Exercise prompt =>
Filter the listing below for "status" and report every line that has it.

· · · ·

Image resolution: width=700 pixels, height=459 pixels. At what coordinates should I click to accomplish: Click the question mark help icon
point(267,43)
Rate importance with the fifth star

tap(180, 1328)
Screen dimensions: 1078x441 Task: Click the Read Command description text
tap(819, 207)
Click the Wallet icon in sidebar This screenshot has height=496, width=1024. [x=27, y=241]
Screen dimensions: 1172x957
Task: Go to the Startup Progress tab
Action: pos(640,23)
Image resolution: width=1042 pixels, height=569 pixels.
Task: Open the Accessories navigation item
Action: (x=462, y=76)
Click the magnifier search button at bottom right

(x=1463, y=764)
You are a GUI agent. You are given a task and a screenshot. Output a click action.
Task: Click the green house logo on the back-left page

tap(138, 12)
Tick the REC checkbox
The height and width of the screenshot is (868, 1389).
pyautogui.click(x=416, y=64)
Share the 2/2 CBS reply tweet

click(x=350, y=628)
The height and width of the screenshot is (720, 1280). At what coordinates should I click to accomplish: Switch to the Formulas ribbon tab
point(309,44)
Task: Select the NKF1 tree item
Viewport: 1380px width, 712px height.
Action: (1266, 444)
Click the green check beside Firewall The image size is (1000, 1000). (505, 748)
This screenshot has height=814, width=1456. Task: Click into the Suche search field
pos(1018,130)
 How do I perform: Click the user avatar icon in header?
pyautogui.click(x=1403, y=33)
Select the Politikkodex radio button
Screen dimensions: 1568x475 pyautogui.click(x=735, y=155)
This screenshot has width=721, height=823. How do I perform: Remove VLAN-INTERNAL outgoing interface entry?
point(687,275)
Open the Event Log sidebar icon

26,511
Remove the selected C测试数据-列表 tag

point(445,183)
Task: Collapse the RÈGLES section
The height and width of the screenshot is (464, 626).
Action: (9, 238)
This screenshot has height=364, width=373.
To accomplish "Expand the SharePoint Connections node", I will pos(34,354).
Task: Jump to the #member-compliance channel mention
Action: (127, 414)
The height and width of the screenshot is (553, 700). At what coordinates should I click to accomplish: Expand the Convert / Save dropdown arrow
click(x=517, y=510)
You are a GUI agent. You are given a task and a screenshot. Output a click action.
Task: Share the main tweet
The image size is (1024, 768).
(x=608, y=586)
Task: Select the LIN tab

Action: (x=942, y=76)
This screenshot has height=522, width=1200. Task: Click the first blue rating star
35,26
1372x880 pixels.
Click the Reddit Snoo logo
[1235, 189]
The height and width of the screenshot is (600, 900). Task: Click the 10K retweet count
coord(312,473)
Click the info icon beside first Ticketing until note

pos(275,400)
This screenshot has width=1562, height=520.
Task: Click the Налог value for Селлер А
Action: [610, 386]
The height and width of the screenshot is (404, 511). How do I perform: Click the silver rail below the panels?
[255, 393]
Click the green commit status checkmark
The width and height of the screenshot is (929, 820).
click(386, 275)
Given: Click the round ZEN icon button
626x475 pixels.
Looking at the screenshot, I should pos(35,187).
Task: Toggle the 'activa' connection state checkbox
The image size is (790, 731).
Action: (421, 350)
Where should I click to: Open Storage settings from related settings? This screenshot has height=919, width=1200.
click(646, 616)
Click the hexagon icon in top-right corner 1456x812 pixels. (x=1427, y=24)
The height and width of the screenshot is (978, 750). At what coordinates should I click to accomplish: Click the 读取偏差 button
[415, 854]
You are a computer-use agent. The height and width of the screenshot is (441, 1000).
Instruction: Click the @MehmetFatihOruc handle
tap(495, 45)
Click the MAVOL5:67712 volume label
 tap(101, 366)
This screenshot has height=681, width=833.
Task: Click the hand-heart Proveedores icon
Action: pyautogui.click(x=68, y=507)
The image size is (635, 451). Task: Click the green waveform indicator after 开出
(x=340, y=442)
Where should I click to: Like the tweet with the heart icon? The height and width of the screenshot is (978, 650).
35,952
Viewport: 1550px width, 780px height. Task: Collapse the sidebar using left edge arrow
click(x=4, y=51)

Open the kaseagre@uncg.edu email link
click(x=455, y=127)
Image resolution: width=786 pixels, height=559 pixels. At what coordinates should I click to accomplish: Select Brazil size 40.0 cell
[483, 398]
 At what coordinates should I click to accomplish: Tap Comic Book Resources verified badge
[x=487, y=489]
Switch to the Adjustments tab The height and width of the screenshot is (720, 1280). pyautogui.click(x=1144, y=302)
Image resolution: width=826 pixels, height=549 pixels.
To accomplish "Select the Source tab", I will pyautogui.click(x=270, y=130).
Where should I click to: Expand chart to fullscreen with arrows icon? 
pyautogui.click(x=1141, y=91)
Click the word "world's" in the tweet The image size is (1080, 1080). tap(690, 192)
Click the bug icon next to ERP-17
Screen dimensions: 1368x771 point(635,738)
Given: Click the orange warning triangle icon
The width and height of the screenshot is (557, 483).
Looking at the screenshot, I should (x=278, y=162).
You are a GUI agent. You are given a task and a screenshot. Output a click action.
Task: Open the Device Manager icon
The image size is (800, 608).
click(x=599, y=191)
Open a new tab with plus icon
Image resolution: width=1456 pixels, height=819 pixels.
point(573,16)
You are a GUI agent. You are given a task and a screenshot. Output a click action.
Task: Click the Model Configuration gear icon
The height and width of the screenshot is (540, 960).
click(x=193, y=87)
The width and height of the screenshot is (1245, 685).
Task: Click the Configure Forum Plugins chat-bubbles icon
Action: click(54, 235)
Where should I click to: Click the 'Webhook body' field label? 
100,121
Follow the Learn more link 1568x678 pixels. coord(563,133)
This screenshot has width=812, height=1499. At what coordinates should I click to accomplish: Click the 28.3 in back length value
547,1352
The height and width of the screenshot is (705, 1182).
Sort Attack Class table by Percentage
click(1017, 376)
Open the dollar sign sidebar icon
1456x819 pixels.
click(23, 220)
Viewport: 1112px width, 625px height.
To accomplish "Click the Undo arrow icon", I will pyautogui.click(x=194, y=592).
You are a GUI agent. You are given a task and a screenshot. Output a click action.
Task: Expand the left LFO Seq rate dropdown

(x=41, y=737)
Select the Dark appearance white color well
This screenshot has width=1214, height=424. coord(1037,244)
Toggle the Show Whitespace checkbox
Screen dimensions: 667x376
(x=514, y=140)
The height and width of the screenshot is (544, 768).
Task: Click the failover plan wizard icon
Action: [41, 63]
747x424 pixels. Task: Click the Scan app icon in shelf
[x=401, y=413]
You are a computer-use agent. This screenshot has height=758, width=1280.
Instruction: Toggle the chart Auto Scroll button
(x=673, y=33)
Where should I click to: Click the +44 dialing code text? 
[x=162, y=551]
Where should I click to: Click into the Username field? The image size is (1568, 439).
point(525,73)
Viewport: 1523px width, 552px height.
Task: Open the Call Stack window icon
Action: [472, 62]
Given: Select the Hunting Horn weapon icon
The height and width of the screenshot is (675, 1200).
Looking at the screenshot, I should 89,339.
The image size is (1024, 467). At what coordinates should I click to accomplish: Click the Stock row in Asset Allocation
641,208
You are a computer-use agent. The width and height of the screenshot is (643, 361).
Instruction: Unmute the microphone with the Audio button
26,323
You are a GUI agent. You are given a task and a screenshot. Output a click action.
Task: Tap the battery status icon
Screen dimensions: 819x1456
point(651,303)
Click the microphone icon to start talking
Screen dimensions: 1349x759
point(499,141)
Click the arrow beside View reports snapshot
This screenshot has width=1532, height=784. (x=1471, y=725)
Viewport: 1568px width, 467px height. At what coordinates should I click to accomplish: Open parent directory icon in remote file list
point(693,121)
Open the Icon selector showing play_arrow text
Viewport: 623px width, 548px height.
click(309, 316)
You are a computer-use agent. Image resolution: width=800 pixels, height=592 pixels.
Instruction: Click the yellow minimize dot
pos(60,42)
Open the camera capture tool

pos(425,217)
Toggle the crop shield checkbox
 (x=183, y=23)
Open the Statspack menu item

· · · ·

Expected answer =>
Click the green commit status checkmark
Task: Tap the battery status icon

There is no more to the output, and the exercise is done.